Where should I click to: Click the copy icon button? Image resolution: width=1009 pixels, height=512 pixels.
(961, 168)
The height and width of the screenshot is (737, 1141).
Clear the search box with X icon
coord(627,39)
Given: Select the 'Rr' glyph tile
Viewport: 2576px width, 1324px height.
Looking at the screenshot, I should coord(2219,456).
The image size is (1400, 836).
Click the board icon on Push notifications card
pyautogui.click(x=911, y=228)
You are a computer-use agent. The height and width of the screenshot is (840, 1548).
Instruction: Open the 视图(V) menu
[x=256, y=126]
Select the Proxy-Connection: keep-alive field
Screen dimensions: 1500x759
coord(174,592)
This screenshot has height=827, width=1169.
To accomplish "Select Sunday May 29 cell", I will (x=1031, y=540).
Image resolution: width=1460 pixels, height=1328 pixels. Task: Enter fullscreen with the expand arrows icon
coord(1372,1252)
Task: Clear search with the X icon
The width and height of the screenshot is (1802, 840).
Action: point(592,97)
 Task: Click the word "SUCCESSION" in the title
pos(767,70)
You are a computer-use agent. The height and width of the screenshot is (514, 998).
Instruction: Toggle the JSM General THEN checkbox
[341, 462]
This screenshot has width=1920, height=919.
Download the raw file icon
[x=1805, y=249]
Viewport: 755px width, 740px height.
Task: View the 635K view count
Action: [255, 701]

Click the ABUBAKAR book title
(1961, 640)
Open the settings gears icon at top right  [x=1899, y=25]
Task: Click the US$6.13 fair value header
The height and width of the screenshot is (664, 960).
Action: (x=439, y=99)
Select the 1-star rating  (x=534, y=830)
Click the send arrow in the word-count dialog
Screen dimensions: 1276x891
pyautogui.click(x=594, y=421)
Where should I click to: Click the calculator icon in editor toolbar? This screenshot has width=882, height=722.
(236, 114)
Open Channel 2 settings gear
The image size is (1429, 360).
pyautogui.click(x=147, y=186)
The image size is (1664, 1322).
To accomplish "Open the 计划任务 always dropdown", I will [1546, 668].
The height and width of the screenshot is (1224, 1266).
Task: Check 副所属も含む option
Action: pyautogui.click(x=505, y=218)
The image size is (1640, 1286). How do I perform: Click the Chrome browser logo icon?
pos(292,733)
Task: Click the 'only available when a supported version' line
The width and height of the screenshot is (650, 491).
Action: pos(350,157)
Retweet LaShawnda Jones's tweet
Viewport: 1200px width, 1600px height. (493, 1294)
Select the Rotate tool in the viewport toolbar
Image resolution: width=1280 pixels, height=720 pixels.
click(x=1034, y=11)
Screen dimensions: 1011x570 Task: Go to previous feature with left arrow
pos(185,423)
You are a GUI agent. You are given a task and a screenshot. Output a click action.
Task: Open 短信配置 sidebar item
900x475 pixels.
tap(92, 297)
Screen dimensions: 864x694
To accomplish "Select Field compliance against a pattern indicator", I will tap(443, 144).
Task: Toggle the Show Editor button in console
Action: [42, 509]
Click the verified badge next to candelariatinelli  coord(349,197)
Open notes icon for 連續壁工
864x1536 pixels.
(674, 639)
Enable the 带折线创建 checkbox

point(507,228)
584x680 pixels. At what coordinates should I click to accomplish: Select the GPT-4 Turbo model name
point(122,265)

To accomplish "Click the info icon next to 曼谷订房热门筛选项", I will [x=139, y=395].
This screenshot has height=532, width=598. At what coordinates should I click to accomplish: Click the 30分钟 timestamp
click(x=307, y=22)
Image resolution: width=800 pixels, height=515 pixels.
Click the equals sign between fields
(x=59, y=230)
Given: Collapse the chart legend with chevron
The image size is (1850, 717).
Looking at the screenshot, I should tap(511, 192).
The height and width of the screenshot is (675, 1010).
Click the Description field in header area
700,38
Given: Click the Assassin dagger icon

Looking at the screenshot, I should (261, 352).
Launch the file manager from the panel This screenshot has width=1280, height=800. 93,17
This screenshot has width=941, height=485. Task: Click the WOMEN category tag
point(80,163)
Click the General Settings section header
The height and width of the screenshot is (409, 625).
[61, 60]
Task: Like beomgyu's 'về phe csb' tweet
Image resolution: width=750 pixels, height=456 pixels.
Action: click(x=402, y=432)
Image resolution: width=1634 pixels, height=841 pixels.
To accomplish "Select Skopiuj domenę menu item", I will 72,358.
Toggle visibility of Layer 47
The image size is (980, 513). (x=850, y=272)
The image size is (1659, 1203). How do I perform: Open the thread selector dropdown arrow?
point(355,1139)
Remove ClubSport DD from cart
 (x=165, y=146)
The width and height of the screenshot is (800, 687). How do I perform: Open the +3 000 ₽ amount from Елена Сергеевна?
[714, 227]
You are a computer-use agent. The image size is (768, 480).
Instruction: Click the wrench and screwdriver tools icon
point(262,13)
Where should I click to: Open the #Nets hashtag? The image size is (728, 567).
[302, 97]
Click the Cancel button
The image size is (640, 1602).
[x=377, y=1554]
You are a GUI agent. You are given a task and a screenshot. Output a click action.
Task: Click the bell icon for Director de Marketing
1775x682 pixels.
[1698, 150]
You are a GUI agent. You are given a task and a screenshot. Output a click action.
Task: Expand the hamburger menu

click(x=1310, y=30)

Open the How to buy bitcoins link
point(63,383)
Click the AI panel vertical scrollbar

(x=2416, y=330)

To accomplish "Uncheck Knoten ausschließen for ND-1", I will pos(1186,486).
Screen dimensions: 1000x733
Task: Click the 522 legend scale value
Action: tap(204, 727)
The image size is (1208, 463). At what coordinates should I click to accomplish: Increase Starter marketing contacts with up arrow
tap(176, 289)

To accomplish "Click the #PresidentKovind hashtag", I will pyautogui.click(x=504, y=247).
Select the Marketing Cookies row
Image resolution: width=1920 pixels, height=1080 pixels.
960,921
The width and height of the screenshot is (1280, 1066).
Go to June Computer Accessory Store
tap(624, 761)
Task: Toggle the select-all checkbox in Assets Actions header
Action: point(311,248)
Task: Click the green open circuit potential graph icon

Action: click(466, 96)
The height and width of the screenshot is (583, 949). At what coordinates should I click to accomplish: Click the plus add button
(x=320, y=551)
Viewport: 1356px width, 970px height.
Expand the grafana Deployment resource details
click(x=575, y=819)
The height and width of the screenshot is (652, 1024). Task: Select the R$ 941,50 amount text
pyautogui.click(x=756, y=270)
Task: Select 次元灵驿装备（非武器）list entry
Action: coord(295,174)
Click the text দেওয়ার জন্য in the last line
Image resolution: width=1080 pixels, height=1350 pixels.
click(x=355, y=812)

- _TASK INSTRUCTIONS_:
Would you repeat the records above without any changes?

- _RESULT FOR THIS EXERCISE_:
Where should I click to: Click the copy icon button? Image resolution: width=1009 pixels, height=512 pixels.
(961, 168)
The height and width of the screenshot is (737, 1141).
Clear the search box with X icon
coord(627,39)
Given: Select the 'Rr' glyph tile
Viewport: 2576px width, 1324px height.
Looking at the screenshot, I should coord(2219,456).
The image size is (1400, 836).
Click the board icon on Push notifications card
pyautogui.click(x=911, y=228)
You are a computer-use agent. The height and width of the screenshot is (840, 1548).
Instruction: Open the 视图(V) menu
[x=256, y=126]
Select the Proxy-Connection: keep-alive field
Screen dimensions: 1500x759
coord(174,592)
This screenshot has height=827, width=1169.
To accomplish "Select Sunday May 29 cell", I will (x=1031, y=540).
Image resolution: width=1460 pixels, height=1328 pixels. Task: Enter fullscreen with the expand arrows icon
coord(1372,1252)
Task: Clear search with the X icon
The width and height of the screenshot is (1802, 840).
Action: point(592,97)
 Task: Click the word "SUCCESSION" in the title
pos(767,70)
You are a computer-use agent. The height and width of the screenshot is (514, 998).
Instruction: Toggle the JSM General THEN checkbox
[341, 462]
This screenshot has width=1920, height=919.
Download the raw file icon
[x=1805, y=249]
Viewport: 755px width, 740px height.
Task: View the 635K view count
Action: [255, 701]

Click the ABUBAKAR book title
(1961, 640)
Open the settings gears icon at top right  [x=1899, y=25]
Task: Click the US$6.13 fair value header
The height and width of the screenshot is (664, 960).
Action: (x=439, y=99)
Select the 1-star rating  (x=534, y=830)
Click the send arrow in the word-count dialog
Screen dimensions: 1276x891
pyautogui.click(x=594, y=421)
Where should I click to: Click the calculator icon in editor toolbar? This screenshot has width=882, height=722.
(236, 114)
Open Channel 2 settings gear
The image size is (1429, 360).
pyautogui.click(x=147, y=186)
The image size is (1664, 1322).
To accomplish "Open the 计划任务 always dropdown", I will [1546, 668].
The height and width of the screenshot is (1224, 1266).
Task: Check 副所属も含む option
Action: pyautogui.click(x=505, y=218)
The image size is (1640, 1286). How do I perform: Click the Chrome browser logo icon?
pos(292,733)
Task: Click the 'only available when a supported version' line
The width and height of the screenshot is (650, 491).
Action: pos(350,157)
Retweet LaShawnda Jones's tweet
Viewport: 1200px width, 1600px height. (493, 1294)
Select the Rotate tool in the viewport toolbar
Image resolution: width=1280 pixels, height=720 pixels.
click(x=1034, y=11)
Screen dimensions: 1011x570 Task: Go to previous feature with left arrow
pos(185,423)
You are a GUI agent. You are given a task and a screenshot. Output a click action.
Task: Open 短信配置 sidebar item
900x475 pixels.
tap(92, 297)
Screen dimensions: 864x694
To accomplish "Select Field compliance against a pattern indicator", I will tap(443, 144).
Task: Toggle the Show Editor button in console
Action: [42, 509]
Click the verified badge next to candelariatinelli  coord(349,197)
Open notes icon for 連續壁工
864x1536 pixels.
(674, 639)
Enable the 带折线创建 checkbox

point(507,228)
584x680 pixels. At what coordinates should I click to accomplish: Select the GPT-4 Turbo model name
point(122,265)

To accomplish "Click the info icon next to 曼谷订房热门筛选项", I will [x=139, y=395].
This screenshot has height=532, width=598. At what coordinates should I click to accomplish: Click the 30分钟 timestamp
click(x=307, y=22)
Image resolution: width=800 pixels, height=515 pixels.
Click the equals sign between fields
(x=59, y=230)
Given: Collapse the chart legend with chevron
The image size is (1850, 717).
Looking at the screenshot, I should tap(511, 192).
The height and width of the screenshot is (675, 1010).
Click the Description field in header area
700,38
Given: Click the Assassin dagger icon

Looking at the screenshot, I should (261, 352).
Launch the file manager from the panel This screenshot has width=1280, height=800. 93,17
This screenshot has width=941, height=485. Task: Click the WOMEN category tag
point(80,163)
Click the General Settings section header
The height and width of the screenshot is (409, 625).
[61, 60]
Task: Like beomgyu's 'về phe csb' tweet
Image resolution: width=750 pixels, height=456 pixels.
Action: click(x=402, y=432)
Image resolution: width=1634 pixels, height=841 pixels.
To accomplish "Select Skopiuj domenę menu item", I will 72,358.
Toggle visibility of Layer 47
The image size is (980, 513). (x=850, y=272)
The image size is (1659, 1203). How do I perform: Open the thread selector dropdown arrow?
point(355,1139)
Remove ClubSport DD from cart
 (x=165, y=146)
The width and height of the screenshot is (800, 687). How do I perform: Open the +3 000 ₽ amount from Елена Сергеевна?
[714, 227]
You are a computer-use agent. The image size is (768, 480).
Instruction: Click the wrench and screwdriver tools icon
point(262,13)
Where should I click to: Open the #Nets hashtag? The image size is (728, 567).
[302, 97]
Click the Cancel button
The image size is (640, 1602).
[x=377, y=1554]
You are a GUI agent. You are given a task and a screenshot. Output a click action.
Task: Click the bell icon for Director de Marketing
1775x682 pixels.
[1698, 150]
You are a GUI agent. You are given a task and a screenshot. Output a click action.
Task: Expand the hamburger menu

click(x=1310, y=30)

Open the How to buy bitcoins link
point(63,383)
Click the AI panel vertical scrollbar

(x=2416, y=330)

To accomplish "Uncheck Knoten ausschließen for ND-1", I will pos(1186,486).
Screen dimensions: 1000x733
Task: Click the 522 legend scale value
Action: tap(204, 727)
The image size is (1208, 463). At what coordinates should I click to accomplish: Increase Starter marketing contacts with up arrow
tap(176, 289)

To accomplish "Click the #PresidentKovind hashtag", I will pyautogui.click(x=504, y=247).
Select the Marketing Cookies row
Image resolution: width=1920 pixels, height=1080 pixels.
960,921
The width and height of the screenshot is (1280, 1066).
Go to June Computer Accessory Store
tap(624, 761)
Task: Toggle the select-all checkbox in Assets Actions header
Action: point(311,248)
Task: Click the green open circuit potential graph icon

Action: click(466, 96)
The height and width of the screenshot is (583, 949). At what coordinates should I click to accomplish: Click the plus add button
(x=320, y=551)
Viewport: 1356px width, 970px height.
Expand the grafana Deployment resource details
click(x=575, y=819)
The height and width of the screenshot is (652, 1024). Task: Select the R$ 941,50 amount text
pyautogui.click(x=756, y=270)
Task: Select 次元灵驿装备（非武器）list entry
Action: coord(295,174)
Click the text দেওয়ার জন্য in the last line
Image resolution: width=1080 pixels, height=1350 pixels.
click(x=355, y=812)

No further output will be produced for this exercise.